Scientific classification
- Kingdom: Animalia
- Phylum: Chordata
- Class: Aves
- Clade: Strisores
- Order: Caprimulgiformes
- Family: Caprimulgidae
- Genus: Veles Bangs, 1918
- Species: V. binotatus
- Binomial name: Veles binotatus (Bonaparte, 1850)
- Synonyms: Caprimulgus binotatus;

= Brown nightjar =

- Genus: Veles
- Species: binotatus
- Authority: (Bonaparte, 1850)
- Conservation status: LC
- Synonyms: Caprimulgus binotatus
- Parent authority: Bangs, 1918

Species of bird

The brown nightjar (Veles binotatus) is a species of nightjar in the family Caprimulgidae. It is the only species in the genus Veles. It is found in Cameroon, Central African Republic, Republic of the Congo, Democratic Republic of the Congo, Ivory Coast, Gabon, Ghana, and Liberia.

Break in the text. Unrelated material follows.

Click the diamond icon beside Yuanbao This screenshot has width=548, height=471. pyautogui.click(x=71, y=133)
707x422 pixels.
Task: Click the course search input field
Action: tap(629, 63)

The brown nightjar is 21–23 cm in overall length and has upperparts that are dark brown with dense tawny mottling. Very little is known about the behaviour. Its call, a metallic "kliou" note given at one second intervals, was first described in 1998. Its relationship to other species of nightjar is uncertain as it has not been included in a molecular phylogenetic study.